AsyncAPI is an open specification, similar to OpenAPI but designed for event-driven and message-based APIs. It lets teams describe the channels, messages, and schemas their services produce and consume, enabling automated documentation, code generation, and contract testing for asynchronous architectures.

What AsyncAPI Does

  • Defines a YAML/JSON schema for describing message brokers, channels, and message payloads
  • Generates human-readable documentation from specification files
  • Produces server and client code stubs in multiple languages
  • Validates messages against defined schemas for contract testing
  • Supports protocol bindings for Kafka, MQTT, AMQP, WebSocket, NATS, and more

Architecture Overview

The AsyncAPI ecosystem has three layers: the specification itself (a JSON Schema-based format), a set of parsers that read and validate spec documents, and a toolchain of generators and UIs. The CLI orchestrates these components. The spec parser resolves references and produces an in-memory document model. Generators consume this model through Nunjucks or React-based templates to produce output (docs, code, diagrams).

Self-Hosting & Configuration

  • Install the CLI via npm, Homebrew, or Docker
  • Spec files are plain YAML or JSON; no server infrastructure required
  • AsyncAPI Studio (web IDE) can be self-hosted as a static site
  • Generator templates are published as npm packages and can be customized
  • CI integration via the CLI for spec validation in pull request checks

Key Features

  • Protocol-agnostic: supports Kafka, MQTT, AMQP, WebSocket, Solace, NATS, and more
  • Code generation for TypeScript, Java, Python, Go, and other languages
  • AsyncAPI Studio provides a visual editor with live preview
  • Schema reuse via JSON Schema references and traits
  • Community-maintained generator templates for common frameworks

Comparison with Similar Tools

  • OpenAPI (Swagger) — designed for REST/HTTP APIs; AsyncAPI covers event-driven protocols
  • CloudEvents — defines a common event envelope format; AsyncAPI documents the full API contract including channels and bindings
  • Avro/Protobuf — schema formats for serialization; AsyncAPI wraps around these to describe the broader messaging architecture
  • Smithy (AWS) — API modeling language; AsyncAPI is more community-driven and protocol-neutral
  • RAML — API description language; AsyncAPI specifically targets asynchronous patterns

FAQ

Q: How does AsyncAPI relate to OpenAPI? A: AsyncAPI was inspired by OpenAPI and shares similar structure. OpenAPI describes synchronous HTTP APIs; AsyncAPI describes asynchronous message-based APIs. They can be used together in a system with both REST and event-driven components.

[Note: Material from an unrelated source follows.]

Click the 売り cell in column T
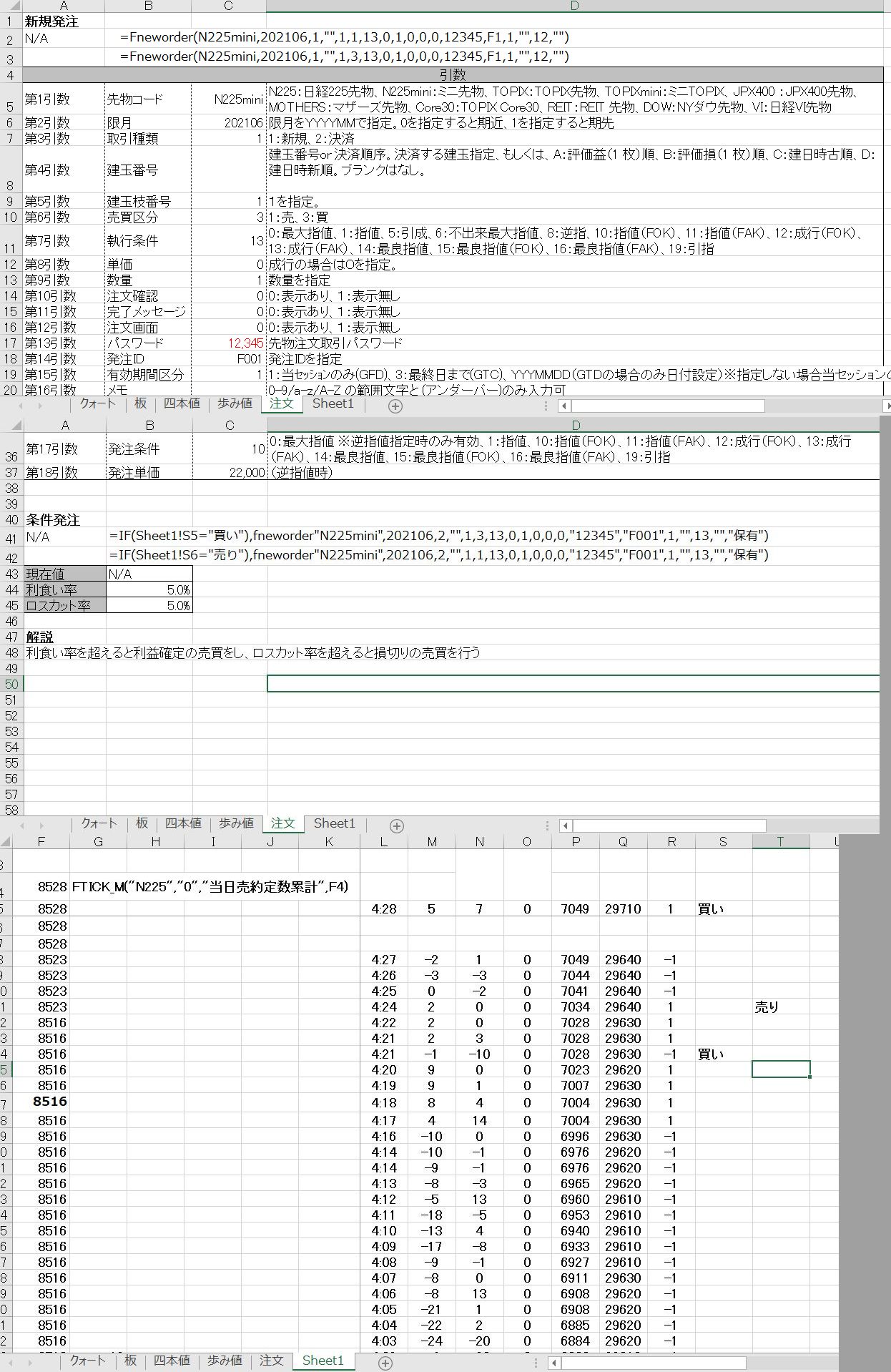The height and width of the screenshot is (1372, 891). [780, 1007]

Q: What protocols does AsyncAPI support? A: Kafka, MQTT, AMQP 0-9-1, AMQP 1.0, WebSocket, NATS, JMS, Solace, Google Pub/Sub, Amazon SNS/SQS, and others via protocol bindings.

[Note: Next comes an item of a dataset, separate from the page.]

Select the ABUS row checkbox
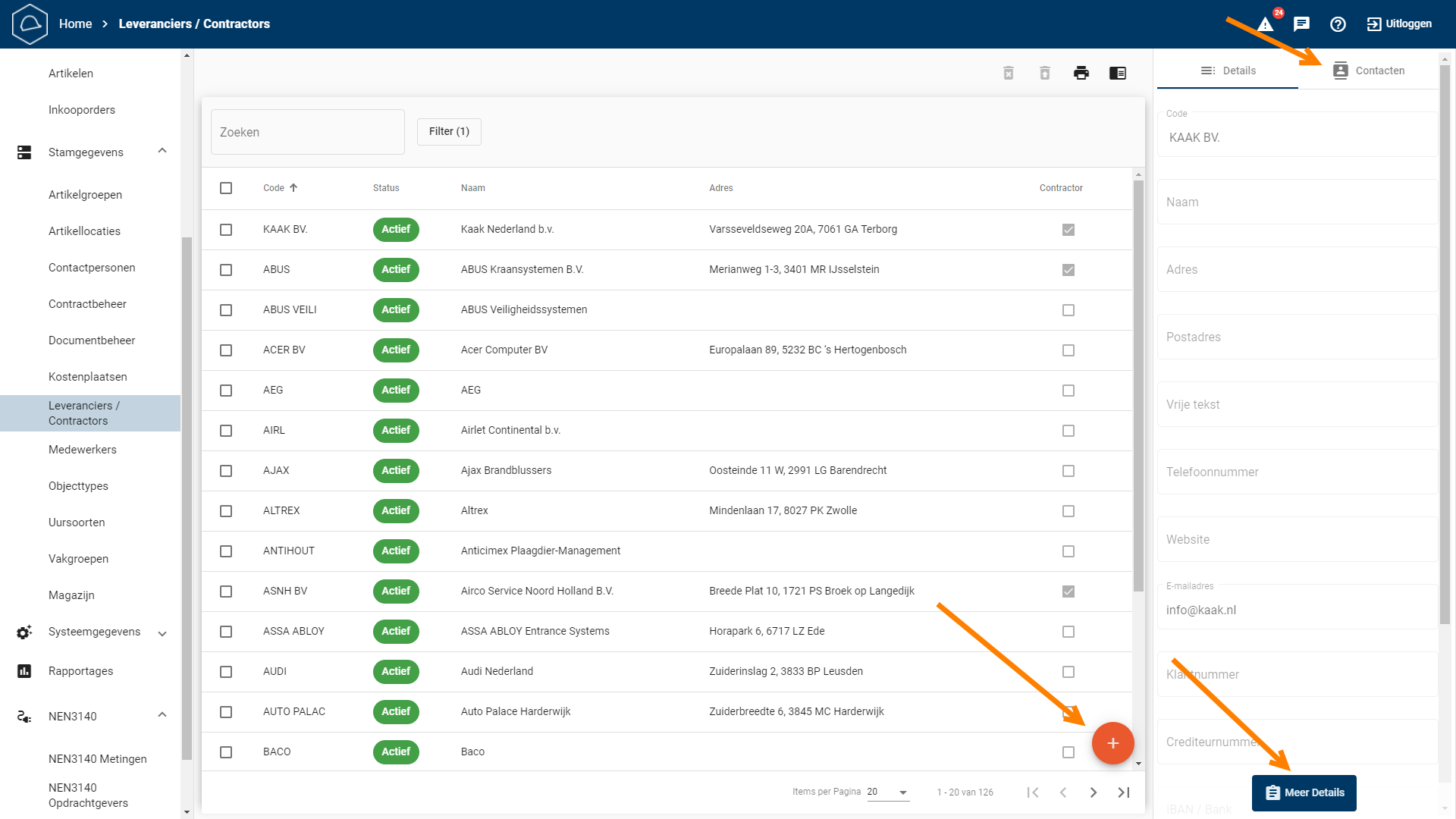Image resolution: width=1456 pixels, height=819 pixels. point(226,270)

Q: Can I generate server code from an AsyncAPI document? A: Yes. The generator tool produces code stubs in multiple languages. Templates exist for Node.js, Java Spring, and Python, among others.

Q: Is AsyncAPI a CNCF or Linux Foundation project? A: AsyncAPI is part of the Linux Foundation, giving it vendor-neutral governance and long-term sustainability.